The duty of rebuilding
So while the destruction of a building by an earthquake is a tragedy, especially given the damaging effects of falling stone, such destruction is an ineluctable part of the cycle of the planet on which we live, and the subsequent reconstruction is an integral part of human culture. Because our individual capacities are insufficient to capture this dynamic, institutions such as Unesco World Heritage (UWH) have arisen to help us realize what is of value, and what is endangered, in our built and natural landscapes. Born in response to the floods that afflicted Florence in 1966, the turbulent state of Venice’s watery landscape (of which we have a current instance), and the ongoing fluctuation of the Nile River (note the consistent theme of the uneasy mix of land and water), UWH has conflict – as well as preservation – encoded into its DNA. As recognized in cultures throughout the world, creation and destruction exist in an eternal struggle.

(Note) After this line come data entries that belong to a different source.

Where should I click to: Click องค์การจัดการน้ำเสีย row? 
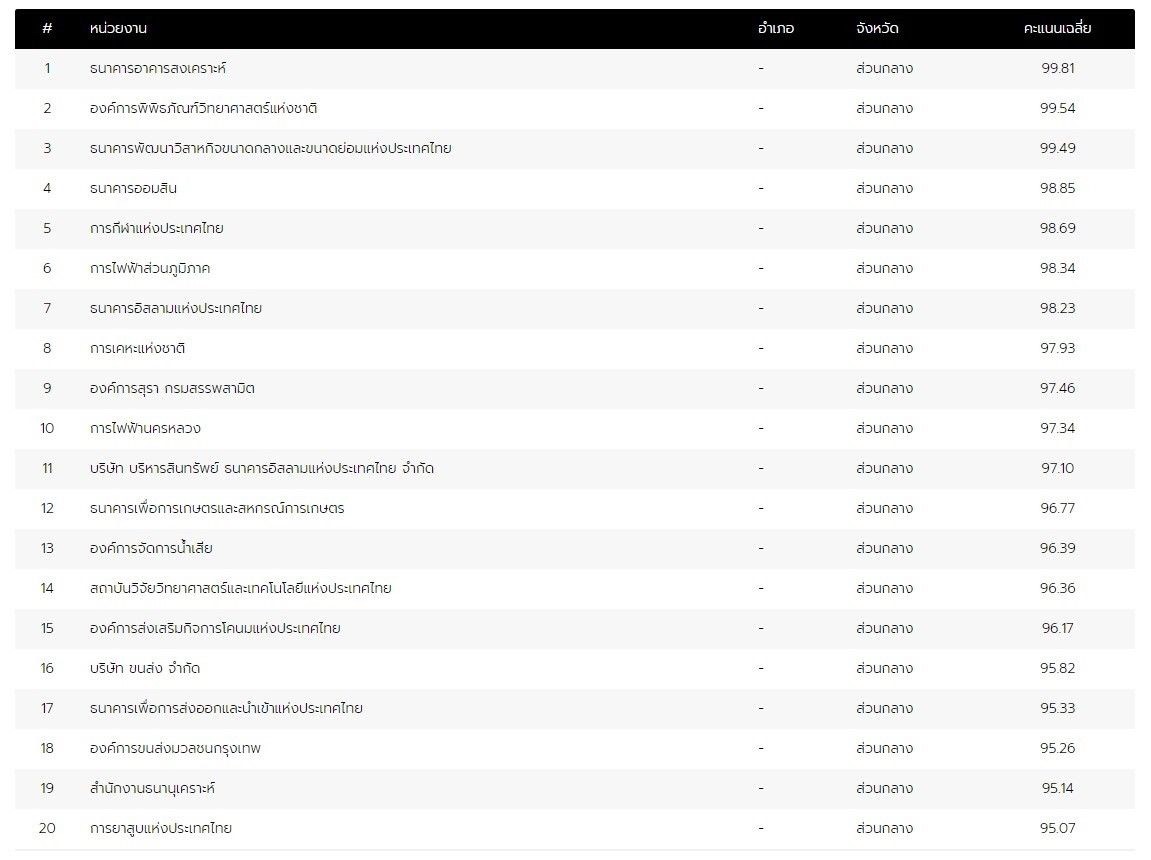(150, 549)
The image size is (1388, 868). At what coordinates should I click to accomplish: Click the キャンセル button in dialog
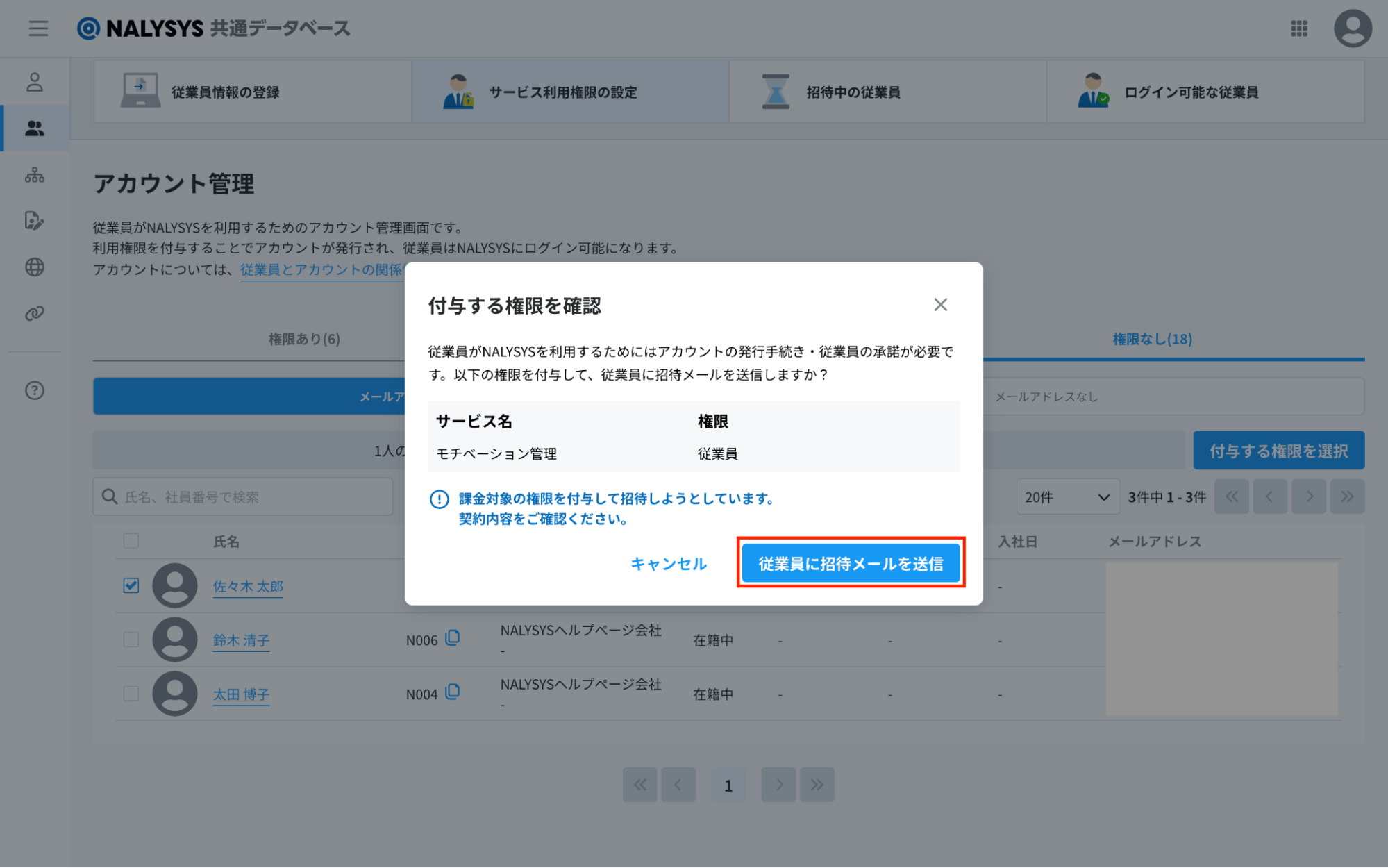668,563
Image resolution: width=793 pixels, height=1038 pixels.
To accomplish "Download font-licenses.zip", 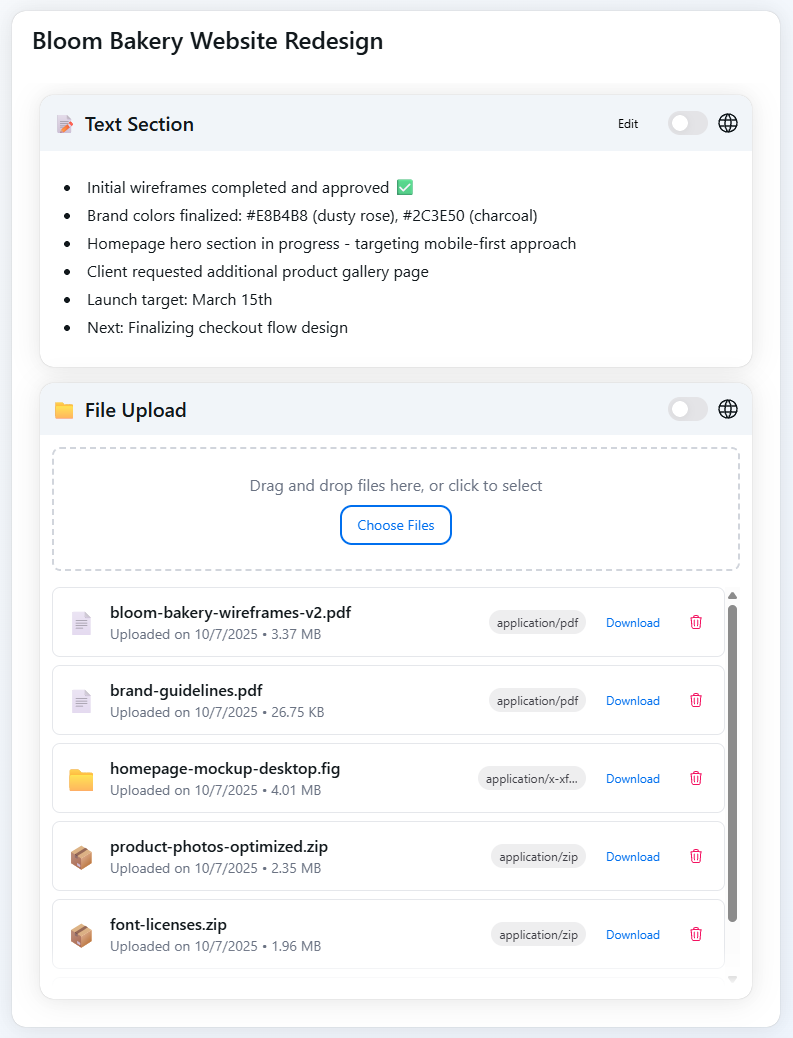I will (x=632, y=934).
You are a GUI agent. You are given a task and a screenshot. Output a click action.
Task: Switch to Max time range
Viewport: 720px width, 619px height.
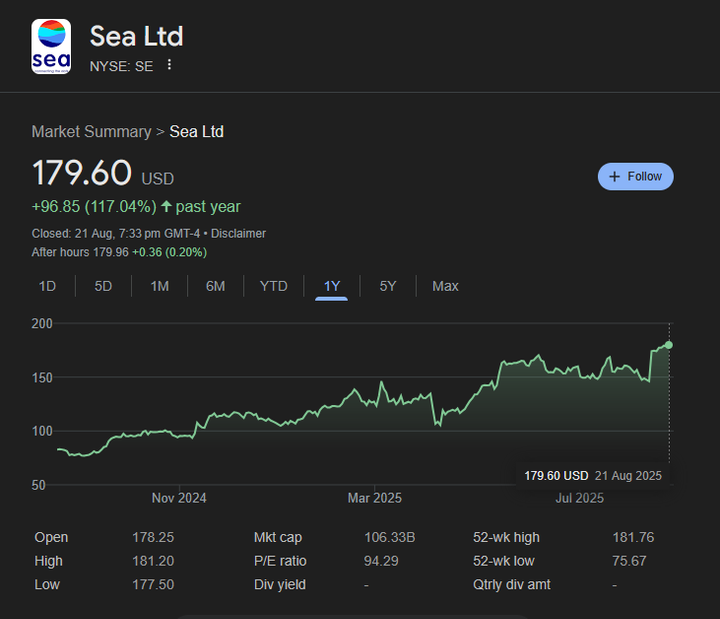[x=445, y=286]
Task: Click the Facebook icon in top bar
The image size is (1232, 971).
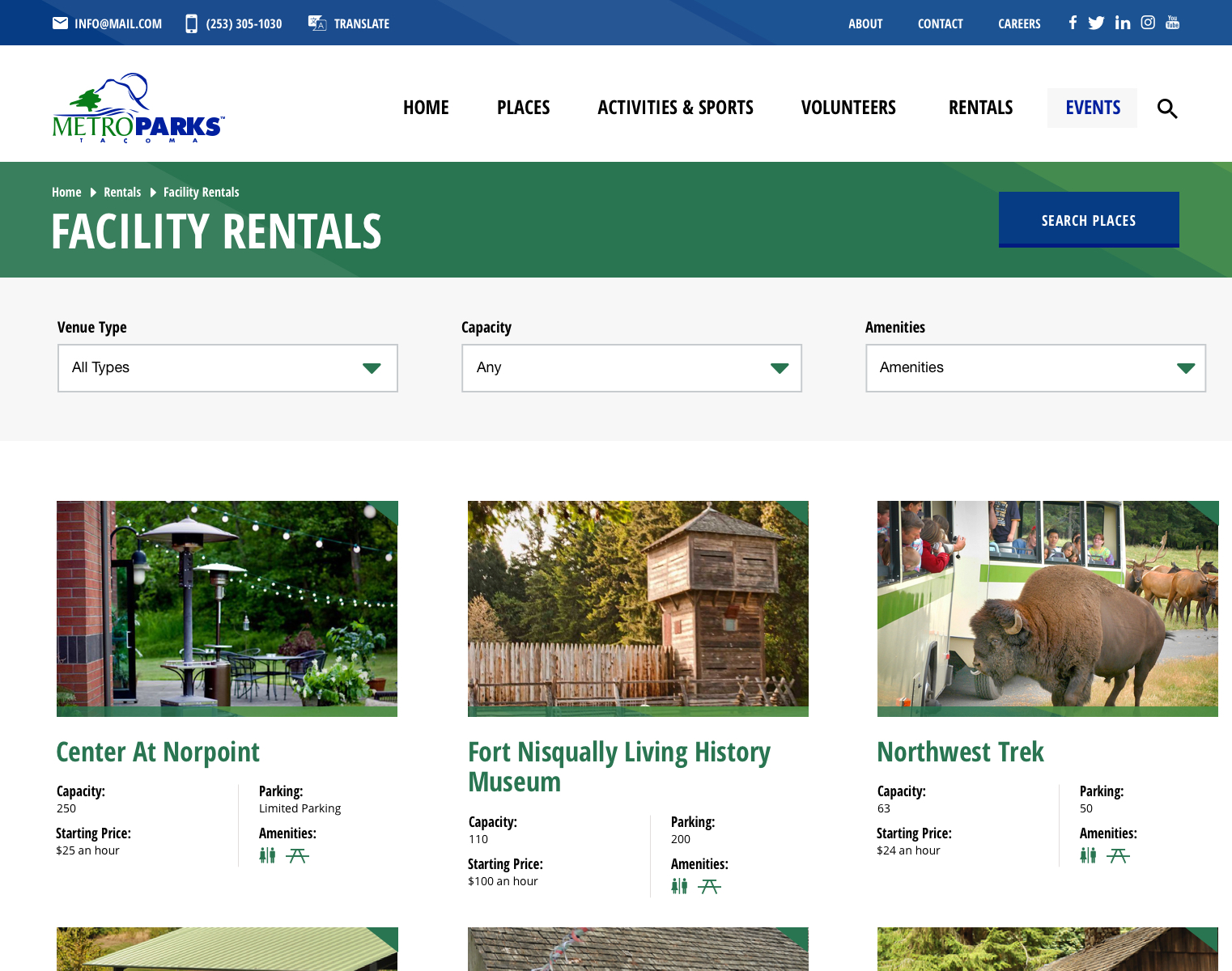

So maybe the next time you stroll by a building, you might want to take a moment to appreciate its beauty. To do so is to demonstrate that you have learned a lesson that was taught to those who came before you, and in so doing to pay homage to their wisdom and sacrifice born of tragedy, as well as to their talent, and to beauty born of courage and hard work. And if, or when, an earthquake causes that building to come tumbling down, you might have the duty of rebuilding it, or something else, in a way that will make your city, your country, and the world, better than before.